Document:

New American Writing
- Editors: Paul Hoover; Maxine Chernoff;
- Categories: Literary magazine
- Frequency: Annual
- Founded: 1986; 39 years ago
- Company: OINK! Press
- Country: United States
- Language: English
- Website: newamericanwriting.com
- ISSN: 0893-7842

= New American Writing =

American literary magazine

New American Writing is an annual American literary magazine emphasizing contemporary American poetry, including a range of innovative contemporary writing. New American Writing is published by OINK! Press, a nonprofit organization. The magazine appears in early June each year. It was first published in 1986.

==Editors==
The publication is edited by poets Paul Hoover, editor of Postmodern American Poetry, and Maxine Chernoff.

==Contributors==
John Ashbery, Robert Creeley, Charles Simic, Jorie Graham, Denise Levertov, Hilda Morley, August Kleinzahler, Ann Lauterbach, Ned Rorem, Wanda Coleman, Nathaniel Mackey, Barbara Guest, Marjorie Perloff, Michael Palmer, Lyn Hejinian, and Charles Bernstein.

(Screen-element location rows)
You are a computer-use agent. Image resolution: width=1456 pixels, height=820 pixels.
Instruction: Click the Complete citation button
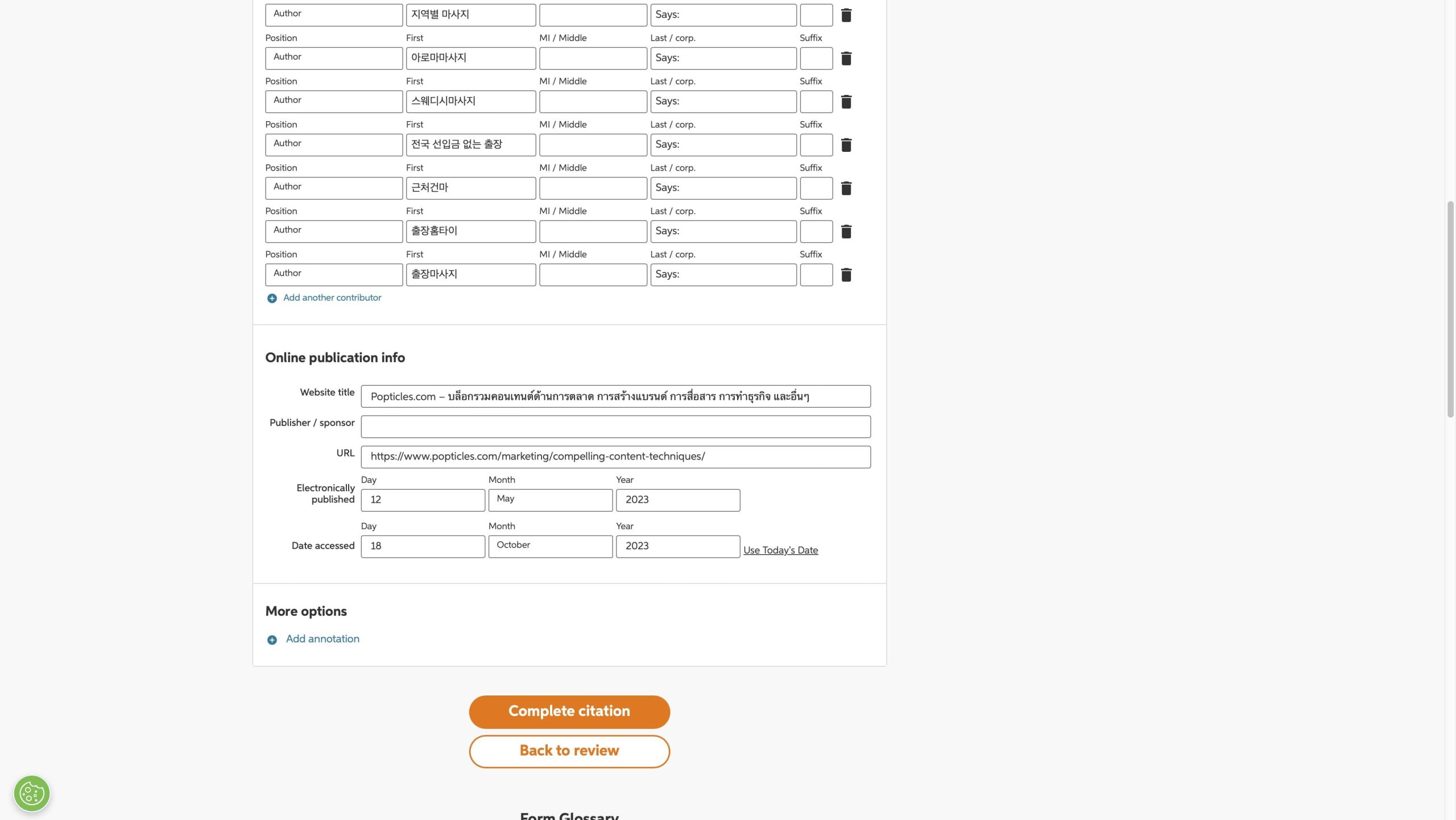(569, 711)
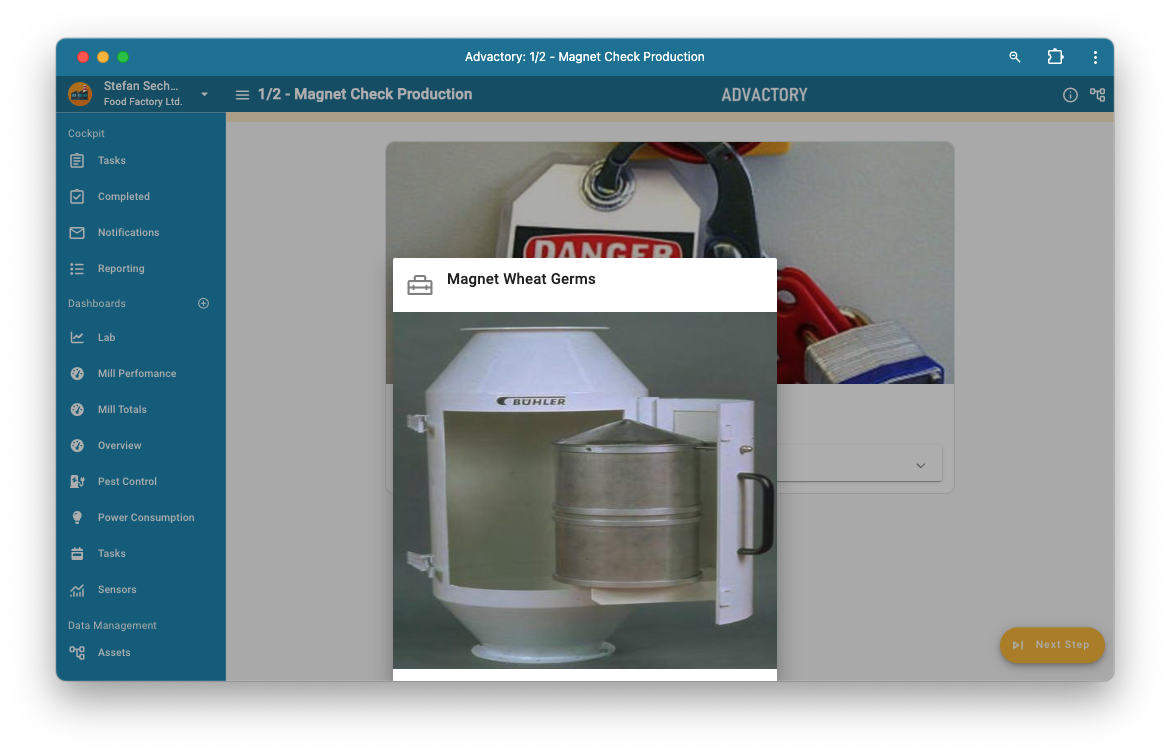Show the Mill Perfomance dashboard
The image size is (1170, 755).
tap(136, 374)
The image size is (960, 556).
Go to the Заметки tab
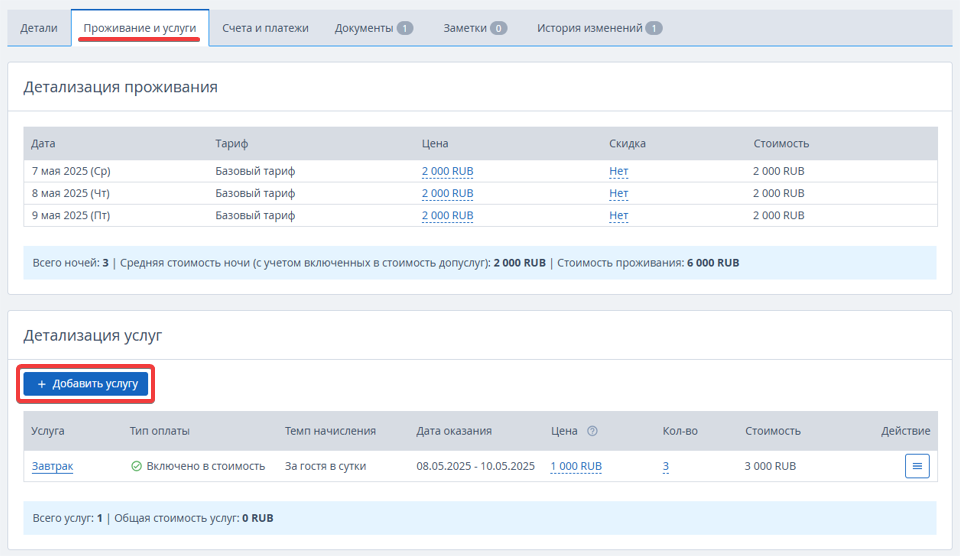click(475, 28)
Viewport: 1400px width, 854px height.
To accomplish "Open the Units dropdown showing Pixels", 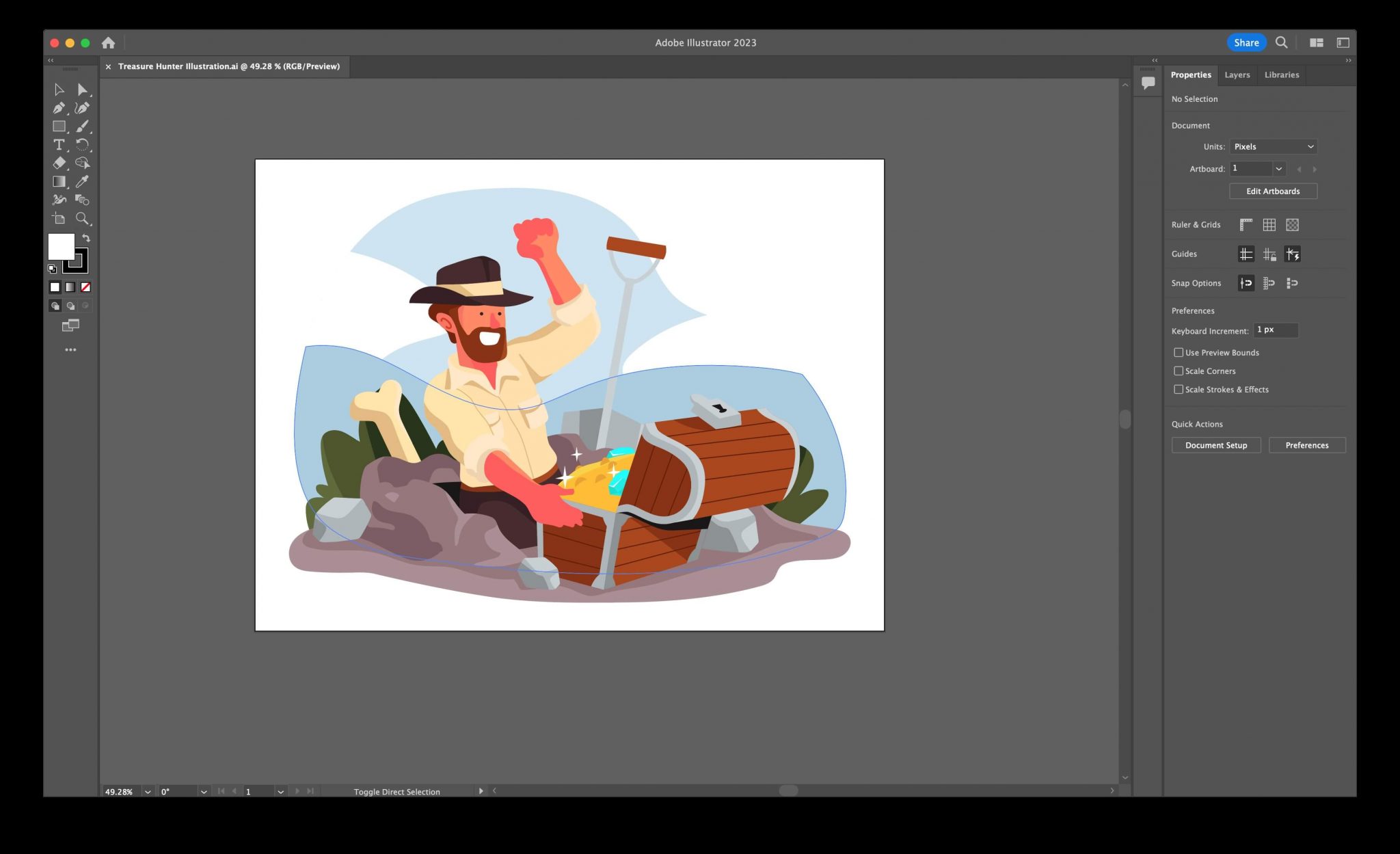I will (1273, 146).
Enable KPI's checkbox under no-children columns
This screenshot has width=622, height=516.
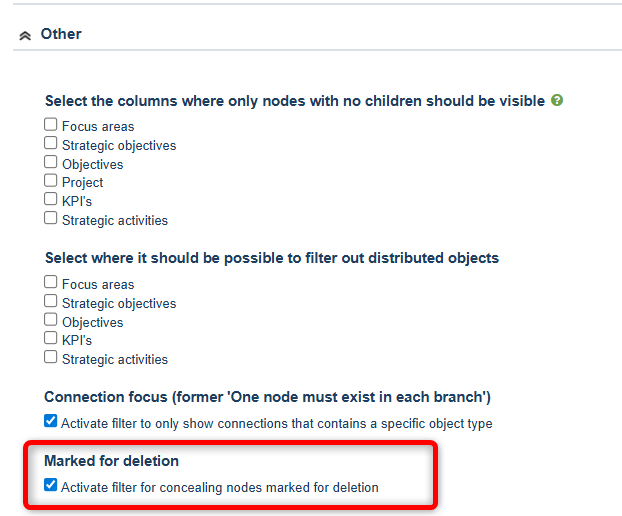click(x=51, y=199)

Problems to work on:
a) Translate this sentence from the article on New American Writing into Spanish: "The magazine appears in early June each year."
b) Lay out the rows, starting at the line containing "Enable KPI's checkbox" and ending at the last line of the rows, as a numbered list without blank lines. Leave the pictures out.

Task answers:
a) La revista aparece a principios de junio de cada año.

b)
1. Enable KPI's checkbox under no-children columns
2. This screenshot has width=622, height=516.
3. click(x=51, y=199)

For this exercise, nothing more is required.